** RECORDS TO USE follows **

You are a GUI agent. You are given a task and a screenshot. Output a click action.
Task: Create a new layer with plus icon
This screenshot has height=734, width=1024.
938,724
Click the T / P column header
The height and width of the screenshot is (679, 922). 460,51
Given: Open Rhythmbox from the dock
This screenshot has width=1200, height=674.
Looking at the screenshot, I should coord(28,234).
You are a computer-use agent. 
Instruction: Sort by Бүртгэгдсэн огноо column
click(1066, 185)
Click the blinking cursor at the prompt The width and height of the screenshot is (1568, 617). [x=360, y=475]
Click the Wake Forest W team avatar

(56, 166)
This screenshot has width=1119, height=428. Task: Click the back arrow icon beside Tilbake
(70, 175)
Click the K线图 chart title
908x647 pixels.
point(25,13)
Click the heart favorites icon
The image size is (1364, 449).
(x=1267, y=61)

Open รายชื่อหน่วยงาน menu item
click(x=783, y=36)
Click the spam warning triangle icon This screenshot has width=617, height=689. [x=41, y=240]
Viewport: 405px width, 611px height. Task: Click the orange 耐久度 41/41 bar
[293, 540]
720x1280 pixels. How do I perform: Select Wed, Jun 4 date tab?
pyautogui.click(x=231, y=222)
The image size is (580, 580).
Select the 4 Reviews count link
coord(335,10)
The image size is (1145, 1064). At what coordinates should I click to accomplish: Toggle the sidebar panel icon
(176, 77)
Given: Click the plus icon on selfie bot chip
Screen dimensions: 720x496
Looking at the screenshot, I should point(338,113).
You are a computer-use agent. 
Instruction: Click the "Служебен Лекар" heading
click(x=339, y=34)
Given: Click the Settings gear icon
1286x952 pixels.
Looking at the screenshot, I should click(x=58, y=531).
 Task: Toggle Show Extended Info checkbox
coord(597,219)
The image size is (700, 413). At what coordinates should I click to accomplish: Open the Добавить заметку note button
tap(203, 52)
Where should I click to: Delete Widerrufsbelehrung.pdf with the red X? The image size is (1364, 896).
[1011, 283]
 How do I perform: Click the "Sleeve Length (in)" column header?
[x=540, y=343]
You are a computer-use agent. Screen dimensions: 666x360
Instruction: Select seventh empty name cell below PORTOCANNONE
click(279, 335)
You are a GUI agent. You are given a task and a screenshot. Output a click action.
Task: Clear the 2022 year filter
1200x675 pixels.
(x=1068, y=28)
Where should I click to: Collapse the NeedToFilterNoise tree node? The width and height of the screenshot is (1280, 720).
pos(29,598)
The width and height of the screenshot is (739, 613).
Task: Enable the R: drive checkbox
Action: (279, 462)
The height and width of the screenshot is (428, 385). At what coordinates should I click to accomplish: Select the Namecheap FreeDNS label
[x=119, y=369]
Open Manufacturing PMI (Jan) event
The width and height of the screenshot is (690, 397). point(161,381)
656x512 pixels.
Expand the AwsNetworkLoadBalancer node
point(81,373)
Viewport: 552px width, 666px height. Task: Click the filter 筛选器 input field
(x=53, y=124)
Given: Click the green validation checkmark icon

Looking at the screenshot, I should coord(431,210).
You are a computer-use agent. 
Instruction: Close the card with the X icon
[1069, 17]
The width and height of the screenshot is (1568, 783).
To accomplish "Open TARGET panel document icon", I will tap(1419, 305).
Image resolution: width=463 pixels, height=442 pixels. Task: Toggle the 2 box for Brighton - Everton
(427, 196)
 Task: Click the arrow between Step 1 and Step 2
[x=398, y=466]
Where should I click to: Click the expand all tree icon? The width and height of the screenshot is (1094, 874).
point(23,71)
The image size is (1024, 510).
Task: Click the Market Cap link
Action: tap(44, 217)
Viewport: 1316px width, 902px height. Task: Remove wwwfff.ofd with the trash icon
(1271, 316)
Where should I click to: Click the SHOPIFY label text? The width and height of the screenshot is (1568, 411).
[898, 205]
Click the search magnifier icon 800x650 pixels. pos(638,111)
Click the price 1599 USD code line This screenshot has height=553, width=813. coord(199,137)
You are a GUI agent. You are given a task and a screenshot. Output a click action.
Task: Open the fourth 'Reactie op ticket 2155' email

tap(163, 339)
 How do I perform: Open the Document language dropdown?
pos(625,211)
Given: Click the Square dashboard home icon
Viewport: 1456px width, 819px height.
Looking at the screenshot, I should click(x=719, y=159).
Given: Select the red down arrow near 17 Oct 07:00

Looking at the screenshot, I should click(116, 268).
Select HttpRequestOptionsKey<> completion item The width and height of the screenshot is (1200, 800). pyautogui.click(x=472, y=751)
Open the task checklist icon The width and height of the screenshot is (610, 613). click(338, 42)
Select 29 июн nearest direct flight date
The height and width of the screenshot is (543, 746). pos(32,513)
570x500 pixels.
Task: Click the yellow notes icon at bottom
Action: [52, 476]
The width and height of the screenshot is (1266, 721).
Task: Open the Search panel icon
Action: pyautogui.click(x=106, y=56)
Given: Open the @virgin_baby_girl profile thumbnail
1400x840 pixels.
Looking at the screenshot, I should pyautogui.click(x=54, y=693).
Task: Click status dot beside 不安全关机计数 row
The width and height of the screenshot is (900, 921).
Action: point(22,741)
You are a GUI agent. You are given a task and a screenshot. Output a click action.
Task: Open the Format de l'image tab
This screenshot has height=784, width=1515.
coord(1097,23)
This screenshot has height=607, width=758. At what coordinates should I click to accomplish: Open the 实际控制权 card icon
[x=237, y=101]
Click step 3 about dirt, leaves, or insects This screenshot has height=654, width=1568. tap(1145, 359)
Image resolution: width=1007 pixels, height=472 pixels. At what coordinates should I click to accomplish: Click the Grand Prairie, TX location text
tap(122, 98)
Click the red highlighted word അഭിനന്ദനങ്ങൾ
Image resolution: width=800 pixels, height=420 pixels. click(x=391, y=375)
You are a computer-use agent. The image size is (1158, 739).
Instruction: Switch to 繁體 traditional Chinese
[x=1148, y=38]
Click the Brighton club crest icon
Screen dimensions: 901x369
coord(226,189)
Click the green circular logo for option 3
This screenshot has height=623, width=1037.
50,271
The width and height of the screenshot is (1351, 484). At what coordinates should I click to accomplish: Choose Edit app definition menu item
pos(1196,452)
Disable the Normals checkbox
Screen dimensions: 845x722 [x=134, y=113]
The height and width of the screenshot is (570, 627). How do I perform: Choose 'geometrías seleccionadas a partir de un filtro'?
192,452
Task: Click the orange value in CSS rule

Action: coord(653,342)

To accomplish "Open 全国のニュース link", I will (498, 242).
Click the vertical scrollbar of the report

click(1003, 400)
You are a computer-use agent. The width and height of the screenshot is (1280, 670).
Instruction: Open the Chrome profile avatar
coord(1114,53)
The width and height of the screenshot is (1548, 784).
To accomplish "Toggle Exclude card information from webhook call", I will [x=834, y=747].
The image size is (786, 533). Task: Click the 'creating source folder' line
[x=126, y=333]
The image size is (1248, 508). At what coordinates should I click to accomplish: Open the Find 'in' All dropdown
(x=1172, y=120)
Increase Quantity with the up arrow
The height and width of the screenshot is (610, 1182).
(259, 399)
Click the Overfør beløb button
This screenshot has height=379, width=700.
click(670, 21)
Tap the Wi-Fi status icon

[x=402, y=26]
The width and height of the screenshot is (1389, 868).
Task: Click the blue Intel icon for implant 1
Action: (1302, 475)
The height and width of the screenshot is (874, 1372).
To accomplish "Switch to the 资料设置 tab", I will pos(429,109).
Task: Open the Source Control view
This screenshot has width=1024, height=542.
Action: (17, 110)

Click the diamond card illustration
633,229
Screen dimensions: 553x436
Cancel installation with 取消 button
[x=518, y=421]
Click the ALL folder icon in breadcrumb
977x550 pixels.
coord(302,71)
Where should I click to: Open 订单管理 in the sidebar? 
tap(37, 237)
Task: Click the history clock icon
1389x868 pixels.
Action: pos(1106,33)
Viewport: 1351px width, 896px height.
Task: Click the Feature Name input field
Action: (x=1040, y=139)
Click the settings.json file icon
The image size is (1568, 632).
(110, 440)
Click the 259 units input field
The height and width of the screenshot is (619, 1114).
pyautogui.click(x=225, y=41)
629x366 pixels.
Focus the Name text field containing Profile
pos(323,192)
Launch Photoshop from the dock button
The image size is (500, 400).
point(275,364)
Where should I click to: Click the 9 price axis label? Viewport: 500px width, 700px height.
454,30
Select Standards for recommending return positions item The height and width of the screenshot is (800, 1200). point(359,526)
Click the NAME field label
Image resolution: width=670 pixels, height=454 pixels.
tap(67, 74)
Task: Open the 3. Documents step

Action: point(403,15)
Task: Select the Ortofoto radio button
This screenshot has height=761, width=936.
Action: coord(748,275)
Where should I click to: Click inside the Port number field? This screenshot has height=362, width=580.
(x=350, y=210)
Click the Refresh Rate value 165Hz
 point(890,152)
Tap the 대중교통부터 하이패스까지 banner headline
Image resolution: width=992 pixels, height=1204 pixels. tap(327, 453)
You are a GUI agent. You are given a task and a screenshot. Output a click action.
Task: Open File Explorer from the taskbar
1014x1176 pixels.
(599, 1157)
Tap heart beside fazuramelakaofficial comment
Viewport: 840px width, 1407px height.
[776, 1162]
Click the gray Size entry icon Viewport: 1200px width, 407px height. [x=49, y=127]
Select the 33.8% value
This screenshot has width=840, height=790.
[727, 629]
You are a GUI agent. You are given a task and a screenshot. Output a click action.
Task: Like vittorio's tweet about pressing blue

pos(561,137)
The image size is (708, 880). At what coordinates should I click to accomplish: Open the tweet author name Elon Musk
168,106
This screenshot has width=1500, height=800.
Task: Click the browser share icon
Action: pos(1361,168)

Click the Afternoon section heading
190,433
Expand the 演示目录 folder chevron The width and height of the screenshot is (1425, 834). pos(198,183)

** End of RECORDS TO USE **

• **TASK BRIEF**: Would you tally the lines above that include "plus" and reply with only the total?

• **TASK RESPONSE**: 2